### Problem description
Return each record exactly as it appears, so that nothing is dropped or altered.

### Given records
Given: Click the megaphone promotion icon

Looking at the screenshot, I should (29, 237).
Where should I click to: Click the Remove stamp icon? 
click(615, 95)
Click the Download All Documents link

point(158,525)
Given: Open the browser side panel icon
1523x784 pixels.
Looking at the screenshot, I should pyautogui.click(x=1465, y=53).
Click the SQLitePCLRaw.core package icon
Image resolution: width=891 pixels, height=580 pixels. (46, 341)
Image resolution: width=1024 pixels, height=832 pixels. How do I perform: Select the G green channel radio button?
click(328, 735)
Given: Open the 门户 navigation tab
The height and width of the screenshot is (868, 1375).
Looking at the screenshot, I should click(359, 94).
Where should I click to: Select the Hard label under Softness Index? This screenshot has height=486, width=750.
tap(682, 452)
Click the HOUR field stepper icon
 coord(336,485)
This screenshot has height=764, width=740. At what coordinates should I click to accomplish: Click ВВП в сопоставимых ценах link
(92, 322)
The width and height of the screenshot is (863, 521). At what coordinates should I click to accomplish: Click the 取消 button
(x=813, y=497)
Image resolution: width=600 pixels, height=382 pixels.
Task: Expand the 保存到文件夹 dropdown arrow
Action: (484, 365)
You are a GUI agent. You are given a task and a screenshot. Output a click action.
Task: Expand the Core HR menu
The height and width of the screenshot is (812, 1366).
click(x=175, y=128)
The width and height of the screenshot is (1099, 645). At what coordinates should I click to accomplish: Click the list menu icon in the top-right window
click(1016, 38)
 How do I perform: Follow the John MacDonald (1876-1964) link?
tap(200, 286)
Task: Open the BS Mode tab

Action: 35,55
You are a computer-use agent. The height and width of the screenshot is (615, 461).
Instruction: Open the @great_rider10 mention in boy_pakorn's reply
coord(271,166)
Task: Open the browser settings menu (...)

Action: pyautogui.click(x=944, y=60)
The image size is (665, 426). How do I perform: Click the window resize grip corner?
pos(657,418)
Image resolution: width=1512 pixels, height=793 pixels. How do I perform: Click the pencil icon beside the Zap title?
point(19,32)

### Solution
Given: Click the megaphone promotion icon

Looking at the screenshot, I should (29, 237).
Where should I click to: Click the Remove stamp icon? 
click(615, 95)
Click the Download All Documents link

point(158,525)
Given: Open the browser side panel icon
1523x784 pixels.
Looking at the screenshot, I should pyautogui.click(x=1465, y=53).
Click the SQLitePCLRaw.core package icon
Image resolution: width=891 pixels, height=580 pixels. (46, 341)
Image resolution: width=1024 pixels, height=832 pixels. How do I perform: Select the G green channel radio button?
click(328, 735)
Given: Open the 门户 navigation tab
The height and width of the screenshot is (868, 1375).
Looking at the screenshot, I should click(359, 94).
Where should I click to: Select the Hard label under Softness Index? This screenshot has height=486, width=750.
tap(682, 452)
Click the HOUR field stepper icon
 coord(336,485)
This screenshot has height=764, width=740. At what coordinates should I click to accomplish: Click ВВП в сопоставимых ценах link
(92, 322)
The width and height of the screenshot is (863, 521). At what coordinates should I click to accomplish: Click the 取消 button
(x=813, y=497)
Image resolution: width=600 pixels, height=382 pixels.
Task: Expand the 保存到文件夹 dropdown arrow
Action: (484, 365)
You are a GUI agent. You are given a task and a screenshot. Output a click action.
Task: Expand the Core HR menu
The height and width of the screenshot is (812, 1366).
click(x=175, y=128)
The width and height of the screenshot is (1099, 645). At what coordinates should I click to accomplish: Click the list menu icon in the top-right window
click(1016, 38)
 How do I perform: Follow the John MacDonald (1876-1964) link?
tap(200, 286)
Task: Open the BS Mode tab

Action: 35,55
You are a computer-use agent. The height and width of the screenshot is (615, 461).
Instruction: Open the @great_rider10 mention in boy_pakorn's reply
coord(271,166)
Task: Open the browser settings menu (...)

Action: pyautogui.click(x=944, y=60)
The image size is (665, 426). How do I perform: Click the window resize grip corner?
pos(657,418)
Image resolution: width=1512 pixels, height=793 pixels. How do I perform: Click the pencil icon beside the Zap title?
point(19,32)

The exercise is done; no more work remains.